> _Written instruction_
Rewrite every line of the records below, changing "Subscribe" to "Sign up" and keeping everything else the same. Leave the pictures out of your answer.
§
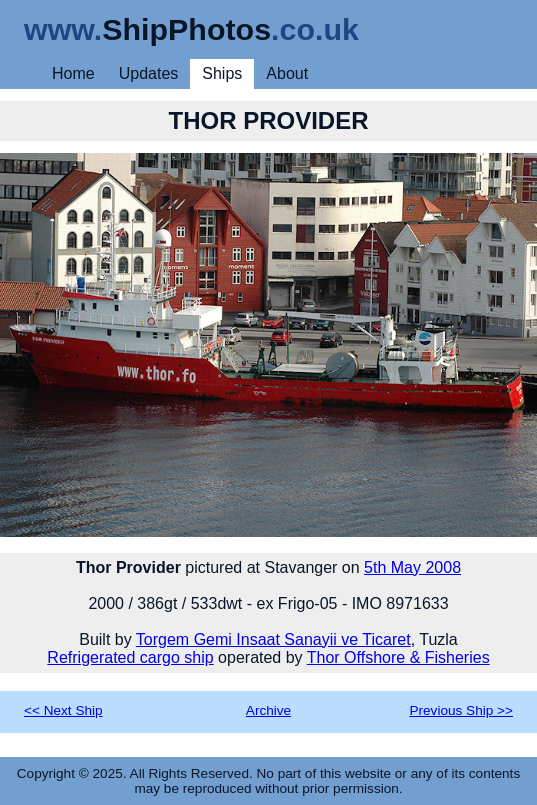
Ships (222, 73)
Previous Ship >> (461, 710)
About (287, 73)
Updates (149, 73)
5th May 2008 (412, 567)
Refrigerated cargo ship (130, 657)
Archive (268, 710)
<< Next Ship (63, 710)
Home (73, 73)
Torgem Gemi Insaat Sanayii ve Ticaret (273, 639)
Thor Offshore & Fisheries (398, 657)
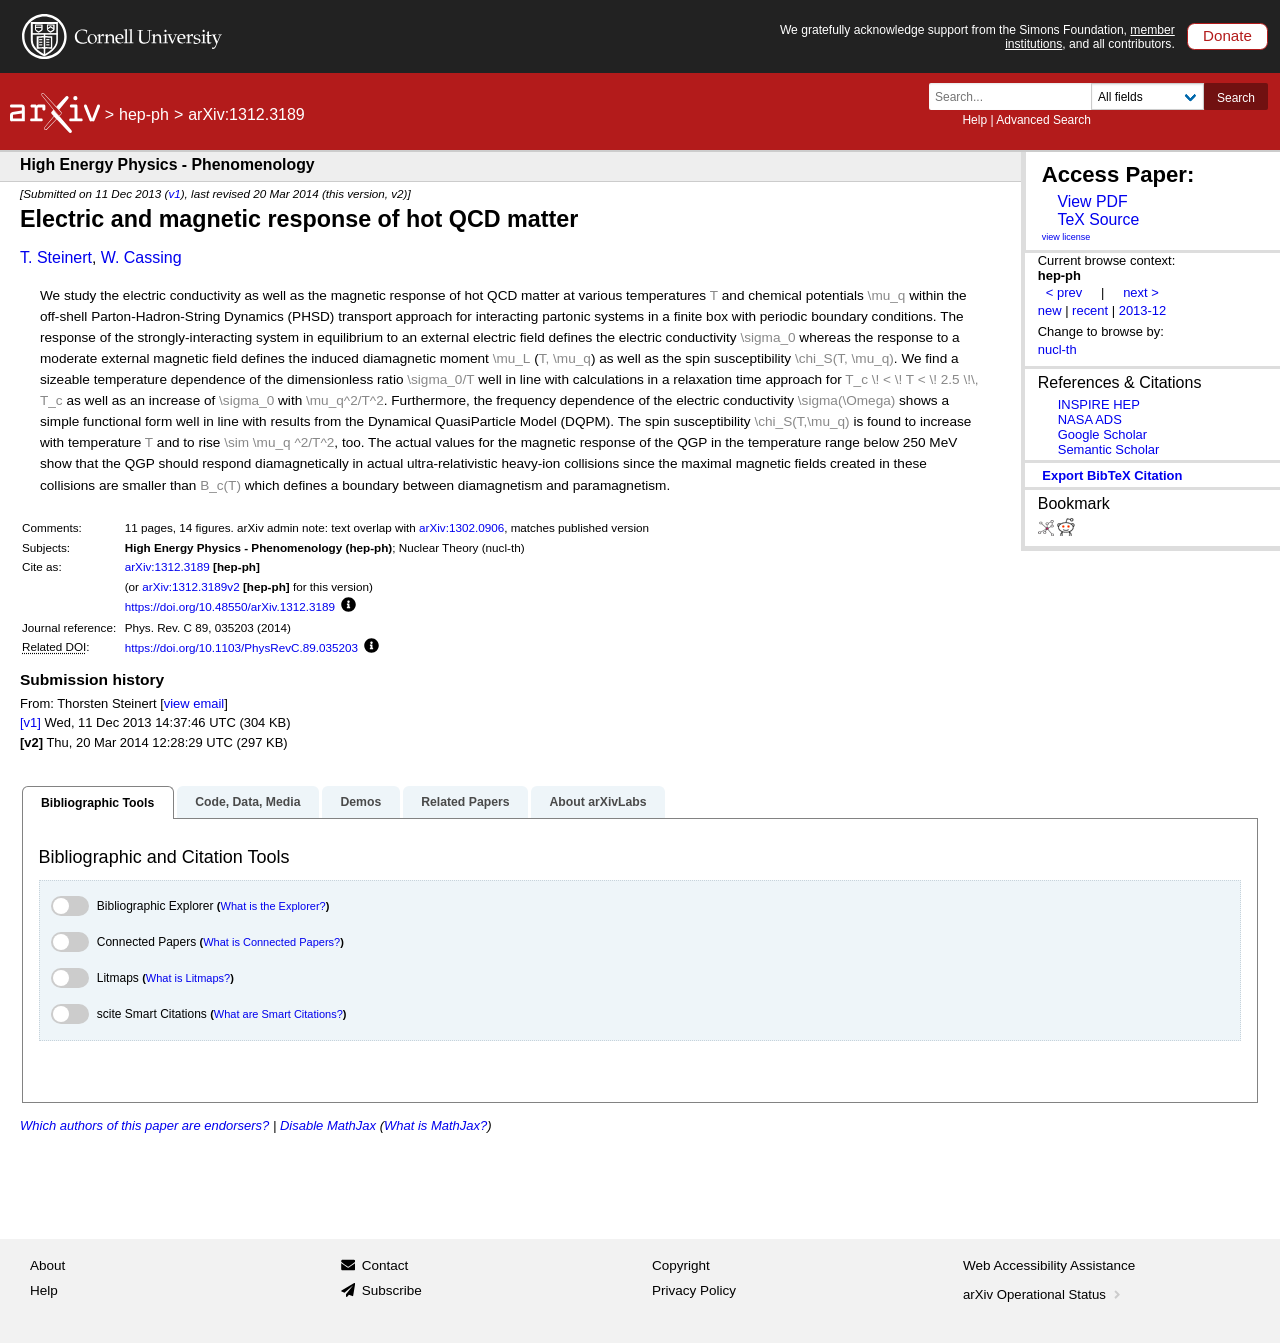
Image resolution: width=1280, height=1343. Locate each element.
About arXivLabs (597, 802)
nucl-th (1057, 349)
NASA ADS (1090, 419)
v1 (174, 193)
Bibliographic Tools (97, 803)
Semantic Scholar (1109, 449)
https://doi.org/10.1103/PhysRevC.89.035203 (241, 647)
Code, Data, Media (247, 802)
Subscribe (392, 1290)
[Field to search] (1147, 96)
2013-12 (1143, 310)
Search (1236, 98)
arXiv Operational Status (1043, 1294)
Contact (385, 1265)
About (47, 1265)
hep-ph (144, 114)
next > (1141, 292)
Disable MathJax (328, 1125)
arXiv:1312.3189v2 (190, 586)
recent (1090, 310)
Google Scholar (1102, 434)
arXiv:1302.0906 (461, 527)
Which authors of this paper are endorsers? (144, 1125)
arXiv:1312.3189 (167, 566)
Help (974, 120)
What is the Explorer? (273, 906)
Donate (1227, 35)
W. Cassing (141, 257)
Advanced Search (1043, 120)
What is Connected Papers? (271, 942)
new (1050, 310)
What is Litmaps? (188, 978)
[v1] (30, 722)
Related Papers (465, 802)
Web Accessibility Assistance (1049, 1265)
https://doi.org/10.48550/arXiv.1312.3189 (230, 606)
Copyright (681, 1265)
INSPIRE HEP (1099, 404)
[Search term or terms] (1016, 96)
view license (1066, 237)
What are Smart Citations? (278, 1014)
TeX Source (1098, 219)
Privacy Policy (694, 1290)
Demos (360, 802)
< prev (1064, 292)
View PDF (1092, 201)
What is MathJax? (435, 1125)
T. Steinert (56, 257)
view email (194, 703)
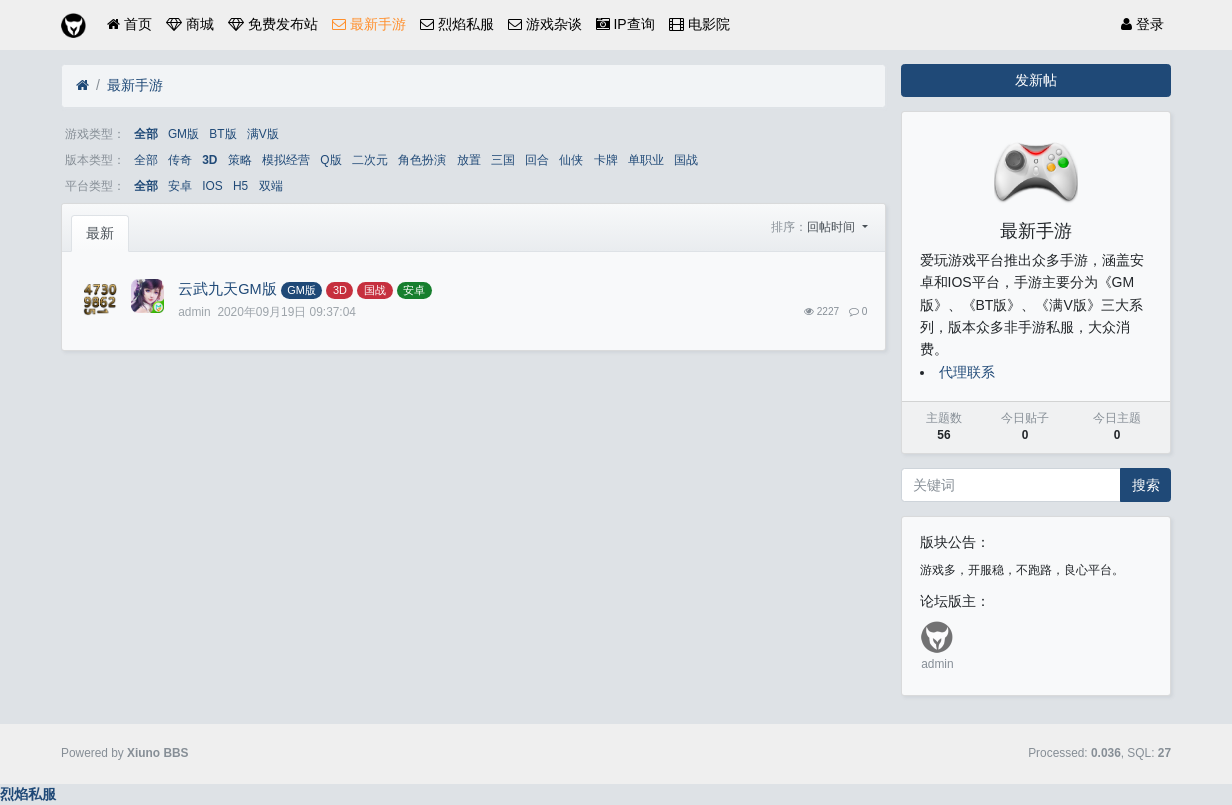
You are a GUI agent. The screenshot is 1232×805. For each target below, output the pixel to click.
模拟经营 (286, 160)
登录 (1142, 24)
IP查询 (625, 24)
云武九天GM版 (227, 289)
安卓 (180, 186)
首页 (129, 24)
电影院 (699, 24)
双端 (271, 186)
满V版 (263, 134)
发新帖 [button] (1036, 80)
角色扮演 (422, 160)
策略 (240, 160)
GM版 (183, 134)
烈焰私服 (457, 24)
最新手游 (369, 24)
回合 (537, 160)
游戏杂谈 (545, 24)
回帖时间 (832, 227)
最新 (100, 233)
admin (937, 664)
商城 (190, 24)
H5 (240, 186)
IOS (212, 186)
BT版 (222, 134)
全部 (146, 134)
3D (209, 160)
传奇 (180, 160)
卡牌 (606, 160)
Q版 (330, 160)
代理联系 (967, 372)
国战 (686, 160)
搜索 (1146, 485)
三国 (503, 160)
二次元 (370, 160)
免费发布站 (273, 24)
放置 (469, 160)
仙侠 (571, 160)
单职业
§
> _The response_
Ships (222, 73)
Previous Ship >> (461, 710)
About (287, 73)
Updates (149, 73)
5th May 2008 (412, 567)
Refrigerated cargo ship (130, 657)
Archive (268, 710)
<< Next Ship (63, 710)
Home (73, 73)
Torgem Gemi Insaat Sanayii ve Ticaret (273, 639)
Thor Offshore & Fisheries (398, 657)
Image resolution: width=1280, height=1343. Locate each element.
About arXivLabs (597, 802)
nucl-th (1057, 349)
NASA ADS (1090, 419)
v1 (174, 193)
Bibliographic Tools (97, 803)
Semantic Scholar (1109, 449)
https://doi.org/10.1103/PhysRevC.89.035203 (241, 647)
Code, Data, Media (247, 802)
Sign up (392, 1290)
[Field to search] (1147, 96)
2013-12 (1143, 310)
Search (1236, 98)
arXiv Operational Status (1043, 1294)
Contact (385, 1265)
About (47, 1265)
hep-ph (144, 114)
next > (1141, 292)
Disable MathJax (328, 1125)
arXiv:1312.3189v2 (190, 586)
recent (1090, 310)
Google Scholar (1102, 434)
arXiv:1302.0906 (461, 527)
Which authors of this paper are endorsers? (144, 1125)
arXiv:1312.3189 (167, 566)
Help (974, 120)
What is the Explorer? (273, 906)
Donate (1227, 35)
W. Cassing (141, 257)
Advanced Search (1043, 120)
What is Connected Papers? (271, 942)
new (1050, 310)
What is Litmaps? (188, 978)
[v1] (30, 722)
Related Papers (465, 802)
Web Accessibility Assistance (1049, 1265)
https://doi.org/10.48550/arXiv.1312.3189 (230, 606)
Copyright (681, 1265)
INSPIRE HEP (1099, 404)
[Search term or terms] (1016, 96)
view license (1066, 237)
What are Smart Citations? (278, 1014)
TeX Source (1098, 219)
Privacy Policy (694, 1290)
Demos (360, 802)
< prev (1064, 292)
View PDF (1092, 201)
What is MathJax? (435, 1125)
T. Steinert (56, 257)
view email (194, 703)
You are a GUI agent. The screenshot is 1232×805. For each target below, output the pixel to click.
模拟经营 (286, 160)
登录 (1142, 24)
IP查询 (625, 24)
云武九天GM版 (227, 289)
安卓 (180, 186)
首页 (129, 24)
电影院 (699, 24)
双端 (271, 186)
满V版 (263, 134)
发新帖 [button] (1036, 80)
角色扮演 (422, 160)
策略 (240, 160)
GM版 (183, 134)
烈焰私服 (457, 24)
最新手游 (369, 24)
回合 (537, 160)
游戏杂谈 (545, 24)
回帖时间 (832, 227)
最新 (100, 233)
admin (937, 664)
商城 (190, 24)
H5 (240, 186)
IOS (212, 186)
BT版 (222, 134)
全部 (146, 134)
3D (209, 160)
传奇 (180, 160)
卡牌 (606, 160)
Q版 (330, 160)
代理联系 (967, 372)
国战 (686, 160)
搜索 (1146, 485)
三国 (503, 160)
二次元 (370, 160)
免费发布站 (273, 24)
放置 (469, 160)
仙侠 (571, 160)
单职业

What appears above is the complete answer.